**** Record excerpts

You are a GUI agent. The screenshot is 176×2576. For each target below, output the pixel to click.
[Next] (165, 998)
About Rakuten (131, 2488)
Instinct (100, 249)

********
**** Record excerpts

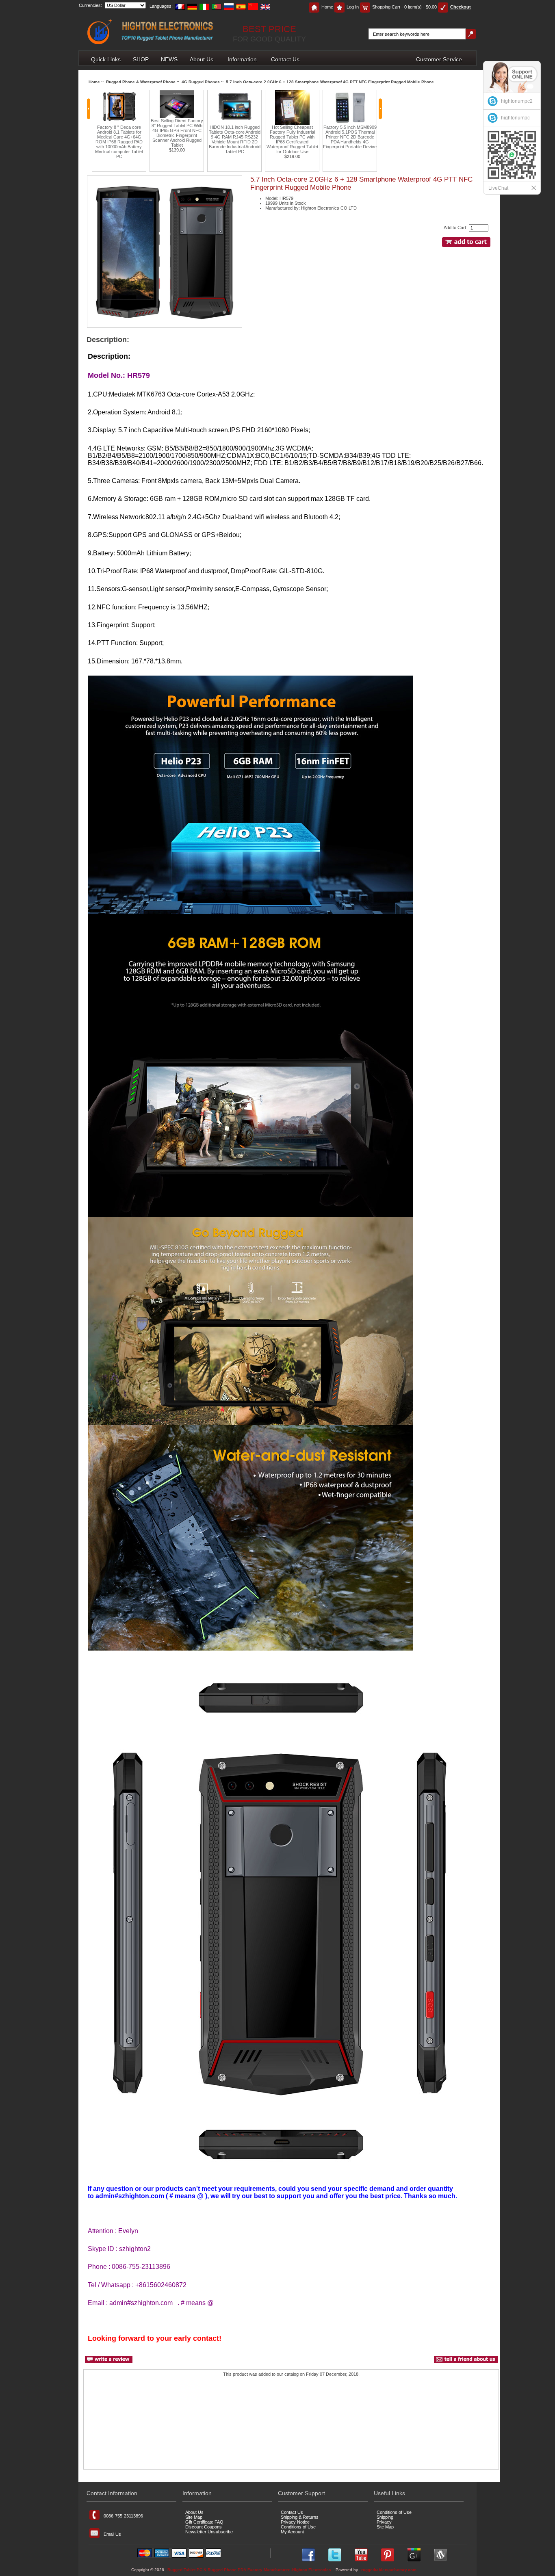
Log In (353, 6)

********

Exercise goal: From the records above, transcribe without alteration every line from the one with "You are a GUI" to the one with "Instinct (100, 249)", inclusive.

Exercise answer:
You are a GUI agent. The screenshot is 176×2576. For each target below, output the pixel to click.
[Next] (165, 998)
About Rakuten (131, 2488)
Instinct (100, 249)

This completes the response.